Mit den Kindern ins Gespräch kommen, ein Wort aufgreifen, in ganzen Sätzen reden. Deutlich und zugewandt, das ist Teil des Förderkonzeptes. Das Sprachprogramm unterstützt seit 2016 Kitas, in denen besonders viele Kinder gefördert werden müssen. Allerdings ist das eben nur in jeder achten Einrichtung in Deutschland der Fall. Sprache als Schlüssel zur Welt, die Voraussetzung für gleiche Bildungschancen. In Deutschland ist das nicht selbstverständlich.

Sprachfachkräfte dringend benötigt

Kitas müssten vieles auffangen, was Eltern nicht leisten können, erzählt Kitaleiterin Katrin Linsing. "Die Kita Kleiner Bär liegt in einem Stadtteil in Kassel mit einem sehr hohen Migrationsanteil. Wir betreuen auch viele Kinder von geflüchteten Familien, die alle eine andere Muttersprache haben." Verschiedene Nationalitäten, die vorher kein Wort Deutsch gesprochen haben. "Das heißt, wir fangen in der Regel hier bei Null an".

Ohne zusätzliche Sprachfachkräfte gehe das längst nicht mehr, der Personalmangel sei einfach zu groß. Hinzu komme, dass die Sprachfachkraft nicht nur Kinder fördere, sondern auch Kollegen qualifiziere. Unterstützt und gecoacht wird sie dabei von einer zusätzlichen Pädagogin wie Annika Kortümm. Sie findet, für Kinder ist es ein großer Gewinn, wenn sie in einer Sprach-Kita sind: "Es wird in vielen Bereichen einfach gestärkt. Wenn die Kinder die Möglichkeit haben zu sprechen und sie erfahren, dass ihre Worte wirklich Kraft haben und wirklich etwas bewirken können, das ist ganz ganz wertvoll für Kinder."

Sprachförderprogramm läuft aus

Doch das Kita Sprachförderprogramm des Bundes - zuletzt mit rund 200 Millionen Euro jährlich ausgestattet - läuft Ende des Jahres aus. Das Bundesfamilienministerium geht davon aus, dass die Länder einsteigen. Bislang ist das Land Hessen nicht bereit. Doch es wächst der Unmut. Nicht nur bei den Sprach-Kitas. Anfang August wurde eine öffentliche Petition an den Deutschen Bundestag gerichtet, die sich dafür einsetzt, das Bundesprogramm beizubehalten. Mehr als 40.000 haben unterzeichnet.
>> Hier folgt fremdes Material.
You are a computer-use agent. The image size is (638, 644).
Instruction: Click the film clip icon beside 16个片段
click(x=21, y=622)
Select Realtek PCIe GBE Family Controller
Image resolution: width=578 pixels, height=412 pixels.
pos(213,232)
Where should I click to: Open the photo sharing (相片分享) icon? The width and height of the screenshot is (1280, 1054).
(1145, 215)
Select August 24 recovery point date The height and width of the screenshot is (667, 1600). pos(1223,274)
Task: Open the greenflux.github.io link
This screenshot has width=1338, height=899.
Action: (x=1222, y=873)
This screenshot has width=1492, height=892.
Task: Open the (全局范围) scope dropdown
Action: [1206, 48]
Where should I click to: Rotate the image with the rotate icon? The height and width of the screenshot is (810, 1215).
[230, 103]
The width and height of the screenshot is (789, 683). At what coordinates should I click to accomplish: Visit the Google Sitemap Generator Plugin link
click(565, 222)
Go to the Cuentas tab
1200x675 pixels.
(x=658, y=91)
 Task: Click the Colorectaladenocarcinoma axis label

Und auch die Sozialverbände schlagen Alarm. Denn gerade nach einer pandemischen Hochphase, nach der sich zeigt, dass viele Kinder Schwierigkeiten mit der sprachlichen Entwicklung haben, seien Kitas die erste Institution, die versuchen, das aufzufangen.

Das Bundesprogramm Sprach-Kitas wird wissenschaftlich evaluiert. Die Untersuchungen zeigen, dass die Sprachförderung erfolgreich ist. Nicht nur bei Kindern mit Migrationshintergrund.